- _Task description_
Write out all of the records again, swapping "Wish List" for "Wishlist" and leaving everything else as it is.

BEGIN Excerpted data

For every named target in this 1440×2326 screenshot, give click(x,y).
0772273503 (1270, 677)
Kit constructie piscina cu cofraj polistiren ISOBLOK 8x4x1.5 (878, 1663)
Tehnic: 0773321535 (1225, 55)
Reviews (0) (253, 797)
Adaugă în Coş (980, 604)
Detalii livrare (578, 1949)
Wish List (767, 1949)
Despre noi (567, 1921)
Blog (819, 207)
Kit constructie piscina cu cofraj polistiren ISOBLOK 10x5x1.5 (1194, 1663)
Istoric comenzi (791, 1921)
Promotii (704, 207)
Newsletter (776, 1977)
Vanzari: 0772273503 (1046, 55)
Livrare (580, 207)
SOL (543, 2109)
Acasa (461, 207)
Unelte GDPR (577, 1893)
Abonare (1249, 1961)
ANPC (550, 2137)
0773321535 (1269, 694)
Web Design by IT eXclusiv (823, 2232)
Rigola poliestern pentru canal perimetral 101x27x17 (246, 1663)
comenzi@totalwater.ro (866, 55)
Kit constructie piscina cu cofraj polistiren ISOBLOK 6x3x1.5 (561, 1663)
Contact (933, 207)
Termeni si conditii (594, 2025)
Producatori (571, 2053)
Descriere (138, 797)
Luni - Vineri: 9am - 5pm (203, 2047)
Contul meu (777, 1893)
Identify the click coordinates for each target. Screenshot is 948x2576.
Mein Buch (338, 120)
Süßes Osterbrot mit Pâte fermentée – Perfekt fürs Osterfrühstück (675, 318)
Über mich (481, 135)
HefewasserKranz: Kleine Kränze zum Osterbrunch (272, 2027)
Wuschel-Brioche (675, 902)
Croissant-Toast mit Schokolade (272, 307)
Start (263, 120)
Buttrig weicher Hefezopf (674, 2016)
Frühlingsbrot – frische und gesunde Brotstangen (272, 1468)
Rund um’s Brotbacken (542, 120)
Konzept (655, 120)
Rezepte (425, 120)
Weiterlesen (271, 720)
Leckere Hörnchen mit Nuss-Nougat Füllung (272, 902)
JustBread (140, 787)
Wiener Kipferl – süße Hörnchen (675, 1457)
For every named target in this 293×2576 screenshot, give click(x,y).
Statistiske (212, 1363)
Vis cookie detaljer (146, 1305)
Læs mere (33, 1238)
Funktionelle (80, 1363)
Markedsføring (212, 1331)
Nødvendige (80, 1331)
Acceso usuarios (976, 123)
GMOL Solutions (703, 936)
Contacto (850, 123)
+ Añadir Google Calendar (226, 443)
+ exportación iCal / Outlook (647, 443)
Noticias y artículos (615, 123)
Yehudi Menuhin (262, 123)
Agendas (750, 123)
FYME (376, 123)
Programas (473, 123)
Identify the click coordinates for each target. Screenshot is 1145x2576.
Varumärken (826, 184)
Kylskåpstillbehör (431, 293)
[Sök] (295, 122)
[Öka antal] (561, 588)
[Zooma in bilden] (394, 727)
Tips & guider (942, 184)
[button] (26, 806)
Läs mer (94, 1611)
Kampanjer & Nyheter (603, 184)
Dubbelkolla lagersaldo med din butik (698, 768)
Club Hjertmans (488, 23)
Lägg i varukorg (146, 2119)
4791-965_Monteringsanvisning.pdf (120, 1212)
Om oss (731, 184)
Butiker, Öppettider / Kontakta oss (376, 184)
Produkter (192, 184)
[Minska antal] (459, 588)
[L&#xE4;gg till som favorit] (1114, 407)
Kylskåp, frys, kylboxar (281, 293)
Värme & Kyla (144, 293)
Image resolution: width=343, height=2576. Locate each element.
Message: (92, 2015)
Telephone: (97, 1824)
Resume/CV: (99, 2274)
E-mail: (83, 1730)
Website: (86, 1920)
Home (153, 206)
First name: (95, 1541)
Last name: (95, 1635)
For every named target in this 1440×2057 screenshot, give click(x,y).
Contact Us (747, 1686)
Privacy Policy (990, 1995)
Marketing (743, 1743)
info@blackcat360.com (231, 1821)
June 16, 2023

END Excerpted data

- _Answer to this problem_
For every named target in this 1440×2326 screenshot, give click(x,y).
0772273503 (1270, 677)
Kit constructie piscina cu cofraj polistiren ISOBLOK 8x4x1.5 (878, 1663)
Tehnic: 0773321535 (1225, 55)
Reviews (0) (253, 797)
Adaugă în Coş (980, 604)
Detalii livrare (578, 1949)
Wishlist (767, 1949)
Despre noi (567, 1921)
Blog (819, 207)
Kit constructie piscina cu cofraj polistiren ISOBLOK 10x5x1.5 (1194, 1663)
Istoric comenzi (791, 1921)
Promotii (704, 207)
Newsletter (776, 1977)
Vanzari: 0772273503 (1046, 55)
Livrare (580, 207)
SOL (543, 2109)
Acasa (461, 207)
Unelte GDPR (577, 1893)
Abonare (1249, 1961)
ANPC (550, 2137)
0773321535 (1269, 694)
Web Design by IT eXclusiv (823, 2232)
Rigola poliestern pentru canal perimetral 101x27x17 (246, 1663)
comenzi@totalwater.ro (866, 55)
Kit constructie piscina cu cofraj polistiren ISOBLOK 6x3x1.5 (561, 1663)
Contact (933, 207)
Termeni si conditii (594, 2025)
Producatori (571, 2053)
Descriere (138, 797)
Luni - Vineri: 9am - 5pm (203, 2047)
Contul meu (777, 1893)
Identify the click coordinates for each target. Screenshot is 948x2576.
Mein Buch (338, 120)
Süßes Osterbrot mit Pâte fermentée – Perfekt fürs Osterfrühstück (675, 318)
Über mich (481, 135)
HefewasserKranz: Kleine Kränze zum Osterbrunch (272, 2027)
Wuschel-Brioche (675, 902)
Croissant-Toast mit Schokolade (272, 307)
Start (263, 120)
Buttrig weicher Hefezopf (674, 2016)
Frühlingsbrot – frische und gesunde Brotstangen (272, 1468)
Rund um’s Brotbacken (542, 120)
Konzept (655, 120)
Rezepte (425, 120)
Weiterlesen (271, 720)
Leckere Hörnchen mit Nuss-Nougat Füllung (272, 902)
JustBread (140, 787)
Wiener Kipferl – süße Hörnchen (675, 1457)
For every named target in this 293×2576 screenshot, give click(x,y).
Statistiske (212, 1363)
Vis cookie detaljer (146, 1305)
Læs mere (33, 1238)
Funktionelle (80, 1363)
Markedsføring (212, 1331)
Nødvendige (80, 1331)
Acceso usuarios (976, 123)
GMOL Solutions (703, 936)
Contacto (850, 123)
+ Añadir Google Calendar (226, 443)
+ exportación iCal / Outlook (647, 443)
Noticias y artículos (615, 123)
Yehudi Menuhin (262, 123)
Agendas (750, 123)
FYME (376, 123)
Programas (473, 123)
Identify the click coordinates for each target. Screenshot is 1145x2576.
Varumärken (826, 184)
Kylskåpstillbehör (431, 293)
[Sök] (295, 122)
[Öka antal] (561, 588)
[Zooma in bilden] (394, 727)
Tips & guider (942, 184)
[button] (26, 806)
Läs mer (94, 1611)
Kampanjer & Nyheter (603, 184)
Dubbelkolla lagersaldo med din butik (698, 768)
Club Hjertmans (488, 23)
Lägg i varukorg (146, 2119)
4791-965_Monteringsanvisning.pdf (120, 1212)
Om oss (731, 184)
Butiker, Öppettider / Kontakta oss (376, 184)
Produkter (192, 184)
[Minska antal] (459, 588)
[L&#xE4;gg till som favorit] (1114, 407)
Kylskåp, frys, kylboxar (281, 293)
Värme & Kyla (144, 293)
Image resolution: width=343, height=2576. Locate each element.
Message: (92, 2015)
Telephone: (97, 1824)
Resume/CV: (99, 2274)
E-mail: (83, 1730)
Website: (86, 1920)
Home (153, 206)
First name: (95, 1541)
Last name: (95, 1635)
For every named target in this 1440×2057 screenshot, give click(x,y).
Contact Us (747, 1686)
Privacy Policy (990, 1995)
Marketing (743, 1743)
info@blackcat360.com (231, 1821)
June 16, 2023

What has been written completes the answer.